No monthly run cap
Automations fire as a side-effect of the work — there's no per-tier "automated actions per month" meter to ration. Build the workflows your process needs without watching a usage counter.
Triggers that match real events
Fire when a row changes, when a new row is added, or on a date schedule. Row-change triggers can fire on an exact value, on becoming a value (a true transition), or on any change at all — so a status going to "Done" runs once, not every time the row is saved.
A real action catalog
Notify someone (a fixed address or a contact column, with templated subject/body), set a cell, set a date, assign a person, clear a cell, or move and copy a row to another sheet — the classic "archive completed rows" workflow, built in.

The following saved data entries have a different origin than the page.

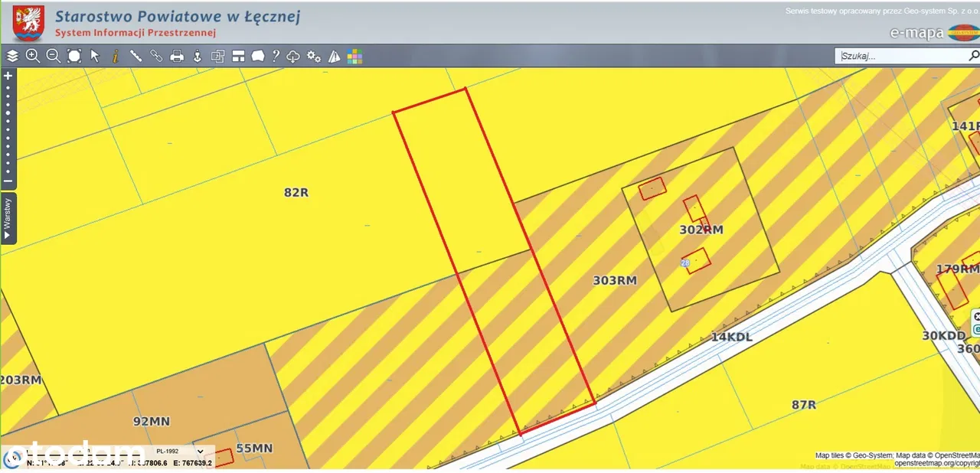Image resolution: width=980 pixels, height=473 pixels.
Task: Select the zoom in magnifier tool
Action: pos(33,56)
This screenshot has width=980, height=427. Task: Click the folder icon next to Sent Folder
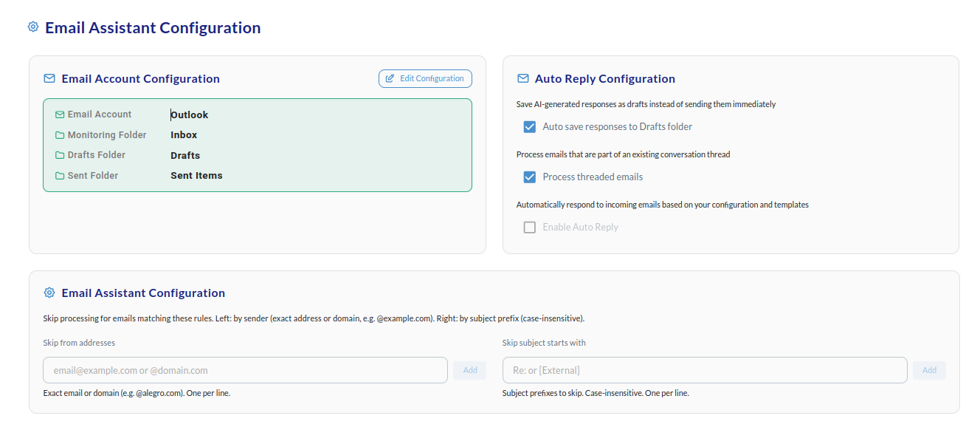pos(60,176)
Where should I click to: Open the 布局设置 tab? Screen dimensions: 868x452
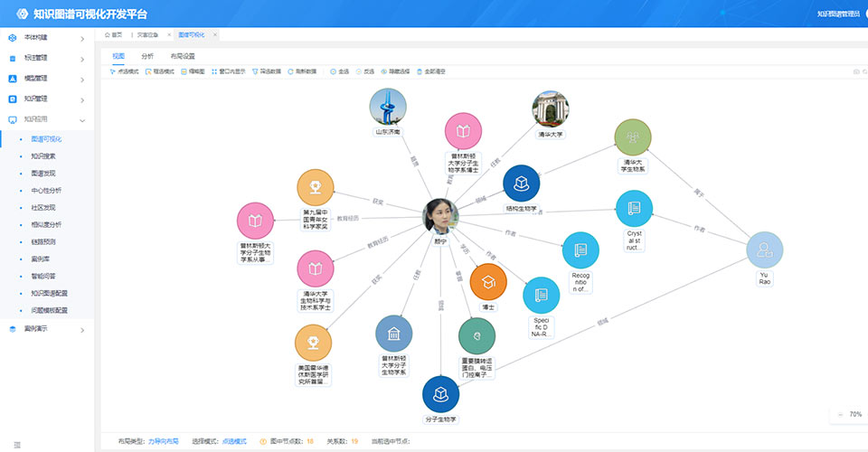[x=182, y=55]
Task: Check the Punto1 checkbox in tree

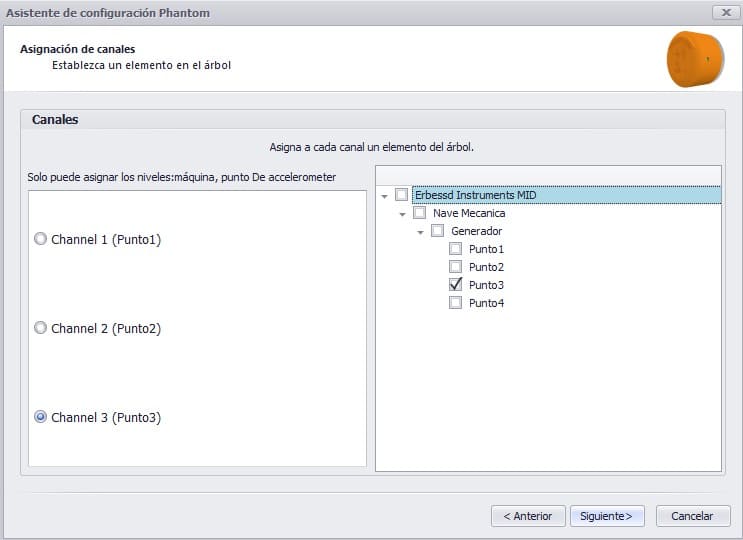Action: 455,249
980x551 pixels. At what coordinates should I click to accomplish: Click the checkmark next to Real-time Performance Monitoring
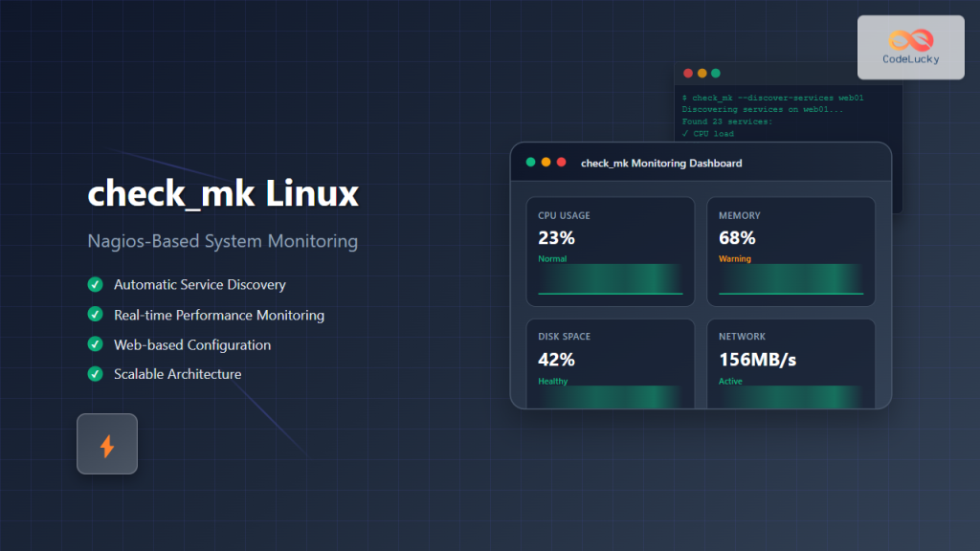click(x=94, y=315)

Multi-step approvals that actually pause
Drop a Request-approval step into a rule and it suspends mid-run. The approver gets an email with a clean decision page — rule, sheet, a safe summary of the row, approve or reject. On approval the automation resumes at the exact next step; on rejection it can run a different branch. It's a real stateful gate, not a notification.
Conditions with AND / OR
Gate a rule on several conditions joined with AND or OR. Combine "Priority is High" with "Owner is empty" to route only the rows that matter.
A complete run history
Every rule keeps a history of what fired, on which row, and how it ended — sent, skipped, or errored — viewable per rule or across the whole sheet. When someone asks "did the reminder go out?", you have the receipt.
Safe by construction
Each rule runs in its own scope, so one bad action can't starve the rest, and automation-driven writes don't re-trigger automations — no runaway loops. Actions check the rule author's access at run time, so a workflow can't reach a sheet its owner can't.